Je up car ce groupe mérite plus de visibilité !
L'ayant découvert il y à quelques jours, ce groupe, est, je trouve, ce que Chuck à toujours rêvé de faire hors Death. Le résultat est prenant, même si certaines mélodies sont frustrantes car très ressemblantes à celles de Symbolic (l'album sans aucun nul doute le plus mélodique) ce qui fait que l'on s'attend à entendre la suite de certaines des compos de Chuck.
Autre grand point, la basse est incroyablement distinguable et réellement virtuose. Accompagnant les grattes avec brio (à moins que ce ne soit le contraire, finalement ?), elle dirige chaque composition et nous entraîne dans l'univers que Schuldiner avait déjà commencé à développer avec Symbolic (mon Dieu que je l'aime cet album).
Enfin, la voix du chanteur s'adapte parfaitement aux compositions au tempérament clairement death metal. A mon humble avis, ce n'est pas du heavy metal comme certains le disent. Pour moi, c'est du death metal, très mélodique, certes, mais c'en est, c'est pour cela que le terme de death mélodique existe. Ce qui permet de différencier le death du heavy, c'est la structure des morceaux, les gammes utilisées et la technique guitaristique.
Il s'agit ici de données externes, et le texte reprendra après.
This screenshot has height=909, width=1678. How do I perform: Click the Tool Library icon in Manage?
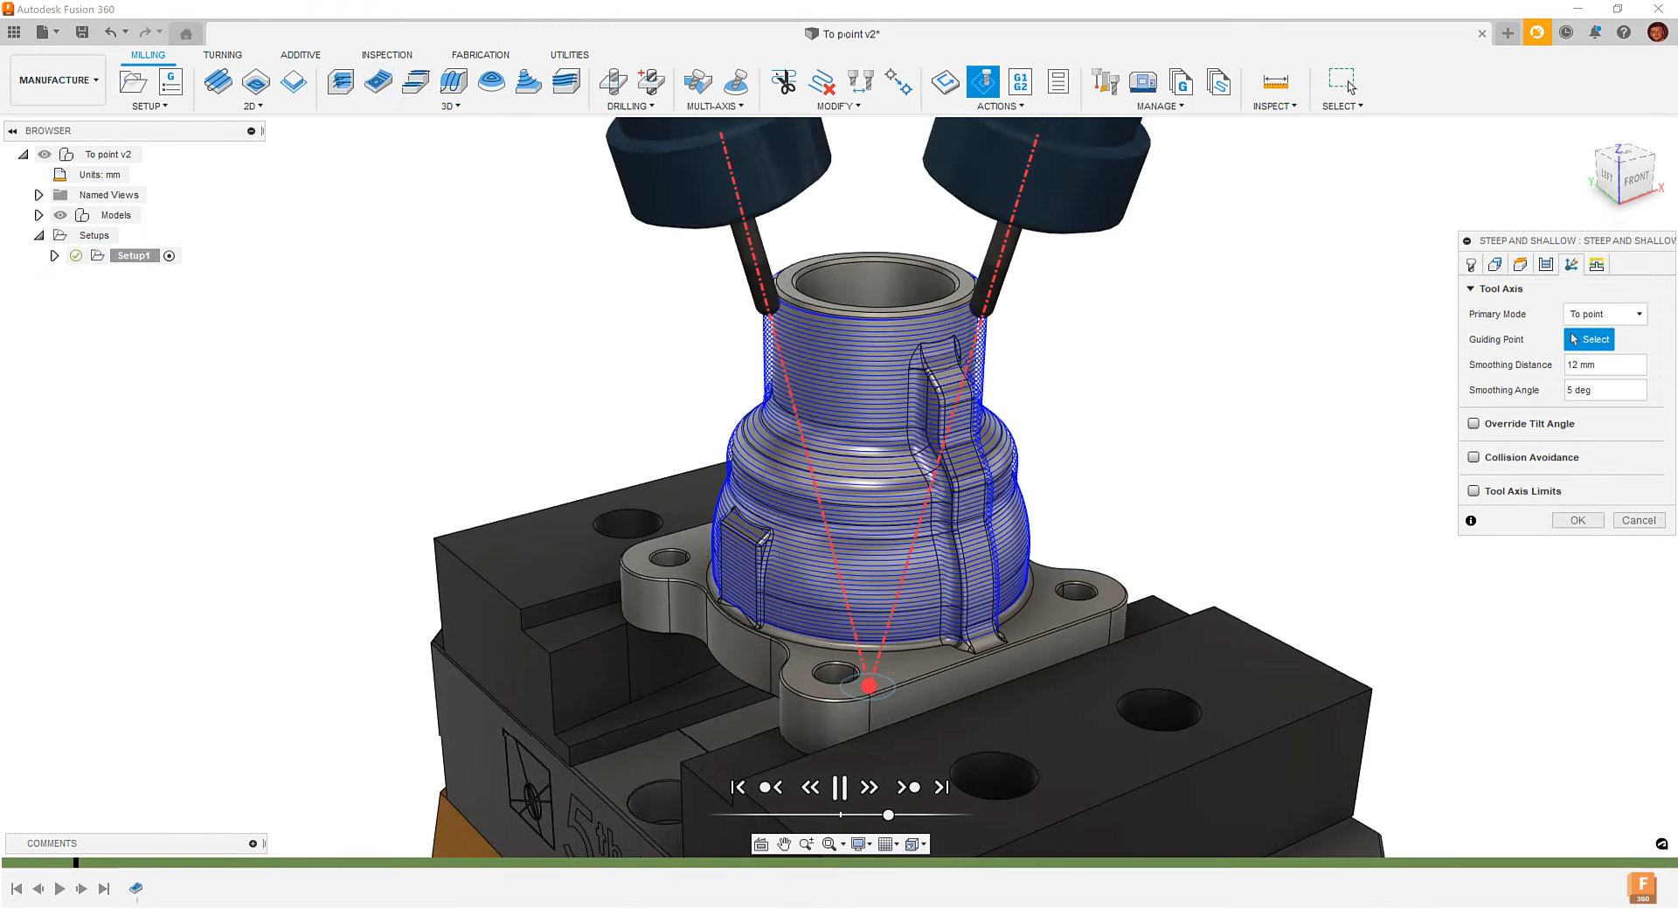coord(1105,82)
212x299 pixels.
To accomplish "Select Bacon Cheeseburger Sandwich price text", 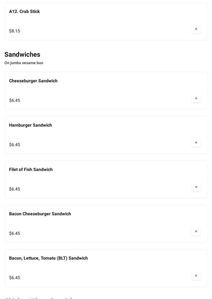I will pyautogui.click(x=15, y=233).
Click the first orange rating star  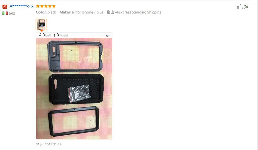(x=38, y=6)
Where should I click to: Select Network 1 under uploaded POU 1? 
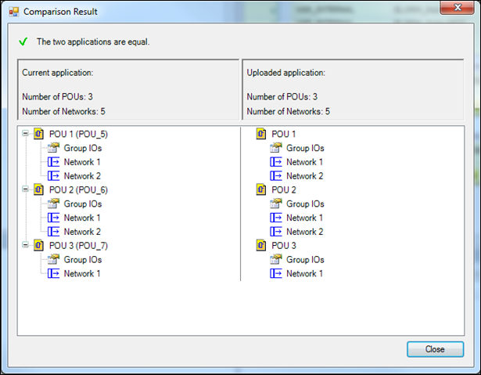[304, 162]
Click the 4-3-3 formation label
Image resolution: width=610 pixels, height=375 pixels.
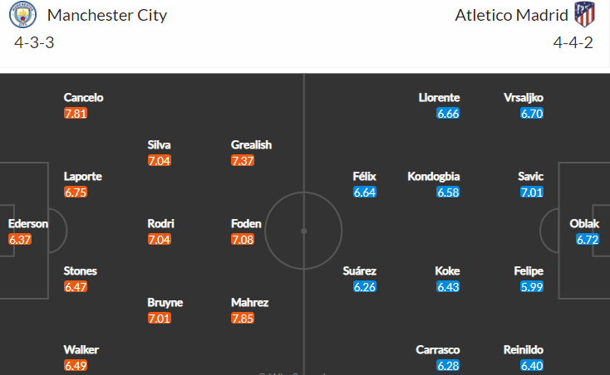(34, 42)
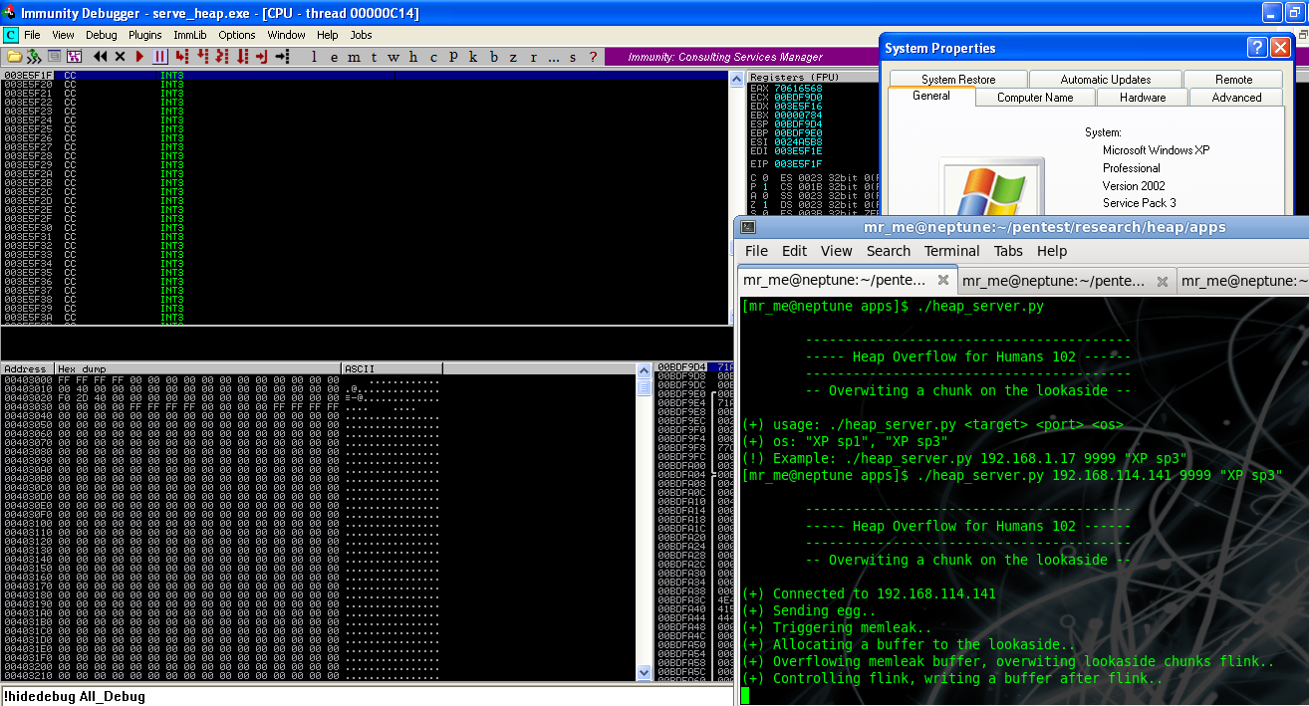Open breakpoints window via 'b' toolbar button
This screenshot has width=1309, height=706.
[x=493, y=57]
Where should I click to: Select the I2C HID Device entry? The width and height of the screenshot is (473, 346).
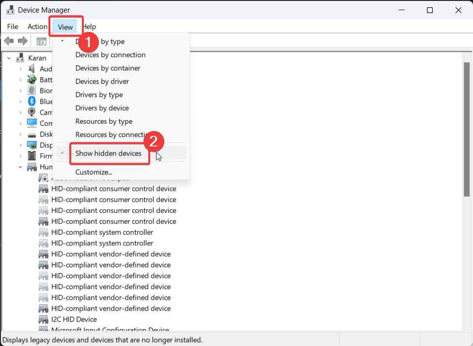tap(74, 319)
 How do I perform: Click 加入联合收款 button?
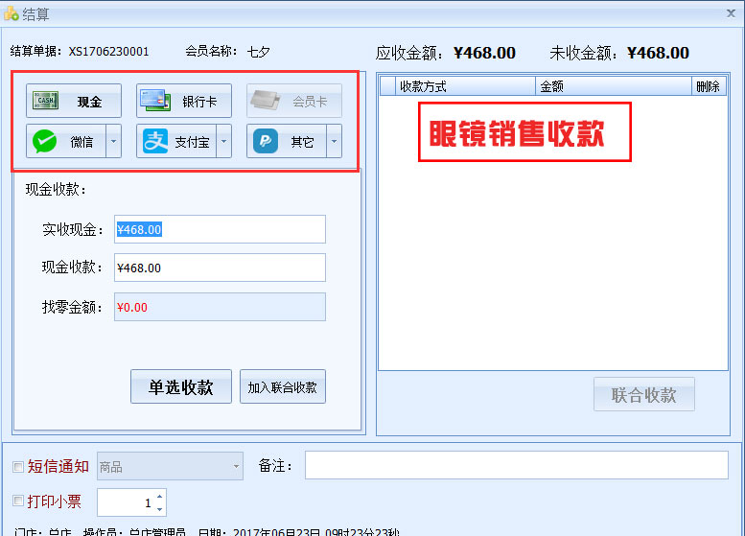pyautogui.click(x=283, y=387)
Je m'exlique : en heavy, la structure du morceau est surtout centrée sur la basse et le chant. Le plus souvent, ce sont les gammes pentatoniques qui priment, d'où les fortes traces visibles de son ancêtre, j'ai nommé le rock n roll, et son illustre influence, le blues. Le guitariste s'exprime surtout par le biais des soli, car les riffs sont en général constitués de simples powerchords, ce qui permet d'intégrer de nombreux guitaristes sur une chanson (cf Iron Maiden). L'effet produit est surtout une sensation de puissance et de légère joyeuse folie (sauf pour Black Sabbath, bien plus sombre).
En death, la structure est souvent bien plus complexe, le rythme également, car portés à la fois par la batterie, le jeu des guitaristes et, dans un moindre mesure, la basse. Les gammes utilisées sont très nombreuses, mais celle que l'on peu retenir dans l'exemple est la gamme classique. Mineure ou majeure dans le cas de Schuldiner, elles apportent une profondeur musicale supplémentaire, et un son un peu plus froid, mélancolique (je conseille quiconque d'écouter un extrait du printemps de Vivaldi, si je ne me trompe, où, en partant d'un thème en tonalité majeure, ce rouquin de compositeur ajoute de l'intérêt à son oeuvre en écrivant ce même thème en tonalité mineure cette-fois ci, enfin bon je m'écarte quelque peu du sujet là). Ici, le guitariste est au centre de l'attention, et doit posséder une rythmique irréprochable pour communiquer avec le jeu très technique de la batterie (je pense qu'on peut affirmer que les meilleurs batteurs tout genres confondus sont à chercher de ce côté). D'un point de vue technique, on en a pour notre grade : palm mutes bien placés, pinch harmonics, rapidité d'éxécution...
Toujours aussi ému d'entendre le son de guitare reconnaissable entre mille de Chuck Schuldiner. Et RIP à lui, lui qui malgré sa tumeur aura continué à semer des chefs d’œuvres, comme si la maladie n'était rien. En effet, malgré la mort, cet homme reste éternel.